### INSTRUCTIONS FOR THE TASK:
Each line below needs to be printed again exactly.

### LISTED ENTRIES:
######
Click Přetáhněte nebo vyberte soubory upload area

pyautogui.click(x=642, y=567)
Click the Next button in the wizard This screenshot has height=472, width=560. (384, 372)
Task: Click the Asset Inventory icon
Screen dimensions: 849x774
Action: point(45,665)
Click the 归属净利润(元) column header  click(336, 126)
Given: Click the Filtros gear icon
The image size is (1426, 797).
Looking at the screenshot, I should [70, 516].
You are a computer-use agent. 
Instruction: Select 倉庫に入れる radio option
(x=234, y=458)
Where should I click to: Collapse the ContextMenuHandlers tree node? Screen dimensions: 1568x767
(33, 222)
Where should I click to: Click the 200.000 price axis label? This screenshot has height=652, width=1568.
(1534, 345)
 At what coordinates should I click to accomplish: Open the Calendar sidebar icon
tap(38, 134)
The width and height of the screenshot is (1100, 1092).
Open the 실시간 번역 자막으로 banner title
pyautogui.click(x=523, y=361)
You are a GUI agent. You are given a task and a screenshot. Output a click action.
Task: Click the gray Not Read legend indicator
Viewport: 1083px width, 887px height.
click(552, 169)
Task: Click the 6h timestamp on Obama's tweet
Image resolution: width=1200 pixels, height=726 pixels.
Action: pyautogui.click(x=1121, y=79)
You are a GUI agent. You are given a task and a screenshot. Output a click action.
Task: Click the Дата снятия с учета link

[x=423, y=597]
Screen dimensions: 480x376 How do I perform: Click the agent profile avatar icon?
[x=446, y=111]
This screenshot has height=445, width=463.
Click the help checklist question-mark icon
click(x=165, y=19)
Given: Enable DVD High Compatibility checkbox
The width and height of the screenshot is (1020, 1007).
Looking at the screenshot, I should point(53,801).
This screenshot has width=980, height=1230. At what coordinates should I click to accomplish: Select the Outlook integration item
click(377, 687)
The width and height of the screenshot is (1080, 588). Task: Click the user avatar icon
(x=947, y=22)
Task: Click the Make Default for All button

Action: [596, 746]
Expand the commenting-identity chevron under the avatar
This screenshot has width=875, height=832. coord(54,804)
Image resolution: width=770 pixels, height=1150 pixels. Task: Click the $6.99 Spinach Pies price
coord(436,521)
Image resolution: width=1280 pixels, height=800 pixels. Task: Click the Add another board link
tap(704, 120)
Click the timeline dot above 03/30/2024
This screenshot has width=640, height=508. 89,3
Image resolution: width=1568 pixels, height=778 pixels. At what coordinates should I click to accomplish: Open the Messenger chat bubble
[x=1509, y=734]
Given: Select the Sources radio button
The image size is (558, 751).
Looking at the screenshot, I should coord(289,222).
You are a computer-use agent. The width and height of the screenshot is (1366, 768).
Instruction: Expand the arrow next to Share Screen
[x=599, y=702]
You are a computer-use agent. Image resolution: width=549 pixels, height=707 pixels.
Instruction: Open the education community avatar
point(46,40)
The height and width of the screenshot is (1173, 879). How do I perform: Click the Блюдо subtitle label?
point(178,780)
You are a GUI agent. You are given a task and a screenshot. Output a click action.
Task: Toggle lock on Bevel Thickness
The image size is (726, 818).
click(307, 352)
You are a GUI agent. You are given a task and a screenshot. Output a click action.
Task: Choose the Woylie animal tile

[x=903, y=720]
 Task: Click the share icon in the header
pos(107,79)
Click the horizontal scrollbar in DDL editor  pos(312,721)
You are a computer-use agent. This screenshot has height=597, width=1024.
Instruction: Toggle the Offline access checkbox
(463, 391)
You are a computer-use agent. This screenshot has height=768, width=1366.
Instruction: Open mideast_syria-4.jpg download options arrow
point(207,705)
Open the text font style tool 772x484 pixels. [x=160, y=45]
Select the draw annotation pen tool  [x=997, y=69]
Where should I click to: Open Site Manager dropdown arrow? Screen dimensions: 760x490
######
### SOLUTION TO THIS EXERCISE:
Click Přetáhněte nebo vyberte soubory upload area

pyautogui.click(x=642, y=567)
Click the Next button in the wizard This screenshot has height=472, width=560. (384, 372)
Task: Click the Asset Inventory icon
Screen dimensions: 849x774
Action: point(45,665)
Click the 归属净利润(元) column header  click(336, 126)
Given: Click the Filtros gear icon
The image size is (1426, 797).
Looking at the screenshot, I should [70, 516].
You are a computer-use agent. 
Instruction: Select 倉庫に入れる radio option
(x=234, y=458)
Where should I click to: Collapse the ContextMenuHandlers tree node? Screen dimensions: 1568x767
(33, 222)
Where should I click to: Click the 200.000 price axis label? This screenshot has height=652, width=1568.
(1534, 345)
 At what coordinates should I click to accomplish: Open the Calendar sidebar icon
tap(38, 134)
The width and height of the screenshot is (1100, 1092).
Open the 실시간 번역 자막으로 banner title
pyautogui.click(x=523, y=361)
You are a GUI agent. You are given a task and a screenshot. Output a click action.
Task: Click the gray Not Read legend indicator
Viewport: 1083px width, 887px height.
click(552, 169)
Task: Click the 6h timestamp on Obama's tweet
Image resolution: width=1200 pixels, height=726 pixels.
Action: pyautogui.click(x=1121, y=79)
You are a GUI agent. You are given a task and a screenshot. Output a click action.
Task: Click the Дата снятия с учета link

[x=423, y=597]
Screen dimensions: 480x376 How do I perform: Click the agent profile avatar icon?
[x=446, y=111]
This screenshot has height=445, width=463.
Click the help checklist question-mark icon
click(x=165, y=19)
Given: Enable DVD High Compatibility checkbox
The width and height of the screenshot is (1020, 1007).
Looking at the screenshot, I should point(53,801).
This screenshot has width=980, height=1230. At what coordinates should I click to accomplish: Select the Outlook integration item
click(377, 687)
The width and height of the screenshot is (1080, 588). Task: Click the user avatar icon
(x=947, y=22)
Task: Click the Make Default for All button

Action: [596, 746]
Expand the commenting-identity chevron under the avatar
This screenshot has width=875, height=832. coord(54,804)
Image resolution: width=770 pixels, height=1150 pixels. Task: Click the $6.99 Spinach Pies price
coord(436,521)
Image resolution: width=1280 pixels, height=800 pixels. Task: Click the Add another board link
tap(704, 120)
Click the timeline dot above 03/30/2024
This screenshot has width=640, height=508. 89,3
Image resolution: width=1568 pixels, height=778 pixels. At what coordinates should I click to accomplish: Open the Messenger chat bubble
[x=1509, y=734]
Given: Select the Sources radio button
The image size is (558, 751).
Looking at the screenshot, I should coord(289,222).
You are a computer-use agent. The width and height of the screenshot is (1366, 768).
Instruction: Expand the arrow next to Share Screen
[x=599, y=702]
You are a computer-use agent. Image resolution: width=549 pixels, height=707 pixels.
Instruction: Open the education community avatar
point(46,40)
The height and width of the screenshot is (1173, 879). How do I perform: Click the Блюдо subtitle label?
point(178,780)
You are a GUI agent. You are given a task and a screenshot. Output a click action.
Task: Toggle lock on Bevel Thickness
The image size is (726, 818).
click(307, 352)
You are a GUI agent. You are given a task and a screenshot. Output a click action.
Task: Choose the Woylie animal tile

[x=903, y=720]
 Task: Click the share icon in the header
pos(107,79)
Click the horizontal scrollbar in DDL editor  pos(312,721)
You are a computer-use agent. This screenshot has height=597, width=1024.
Instruction: Toggle the Offline access checkbox
(463, 391)
You are a computer-use agent. This screenshot has height=768, width=1366.
Instruction: Open mideast_syria-4.jpg download options arrow
point(207,705)
Open the text font style tool 772x484 pixels. [x=160, y=45]
Select the draw annotation pen tool  [x=997, y=69]
Where should I click to: Open Site Manager dropdown arrow? Screen dimensions: 760x490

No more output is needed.